Passer de 9 à 12 kVA coûte 46,56 € par an au tarif réglementé, soit moins de 4 € par mois. La plupart des pages qui vantent le délestage oublient ce chiffre et promettent des économies spectaculaires. Le vrai sujet est ailleurs. En monophasé, la montée en puissance s'arrête à 12 kVA, et une borne de recharge de 7,4 kW absorbe à elle seule 32 des 39 ampères disponibles à 9 kVA. Voici ce que le délestage règle vraiment, ce qu'il coûte et comment le paramétrer.
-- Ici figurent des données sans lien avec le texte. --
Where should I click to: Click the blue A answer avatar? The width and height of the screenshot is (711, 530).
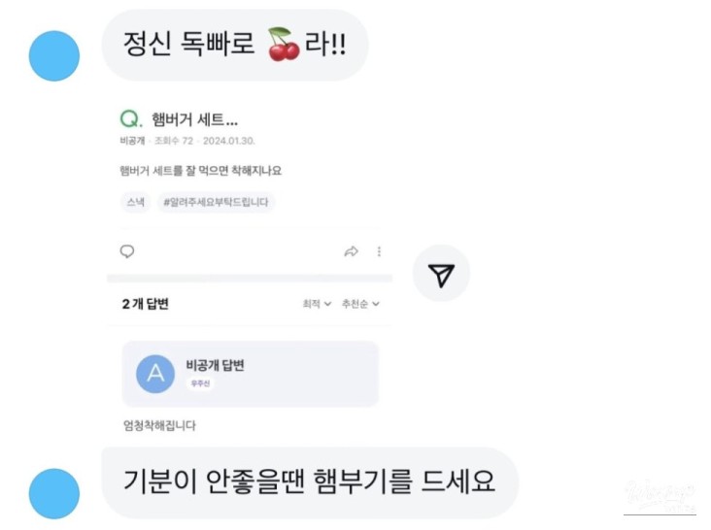tap(155, 374)
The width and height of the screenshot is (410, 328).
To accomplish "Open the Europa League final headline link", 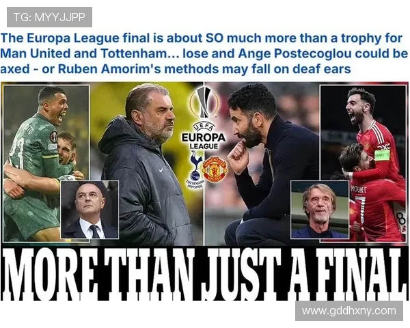I will click(x=204, y=53).
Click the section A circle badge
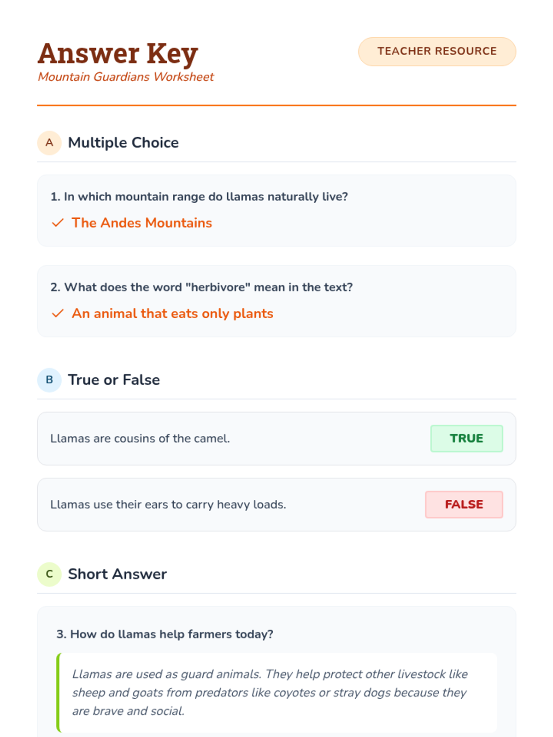The height and width of the screenshot is (737, 553). (49, 143)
Le passage à la puissance supérieure coûte moins cher qu'on vous le dit

Au tarif bleu, option base, l'abonnement annuel s'élève à 190,32 € TTC en 6 kVA, 238,56 € en 9 kVA et 285,12 € en 12 kVA. L'écart entre 9 et 12 kVA représente 46,56 € par an, celui entre 6 et 9 kVA 48,24 €. Sur quinze ans dans la même maison, cela fait environ 700 €. Ce n'est pas rien, mais aucun argumentaire sérieux ne tient sur ce seul chiffre.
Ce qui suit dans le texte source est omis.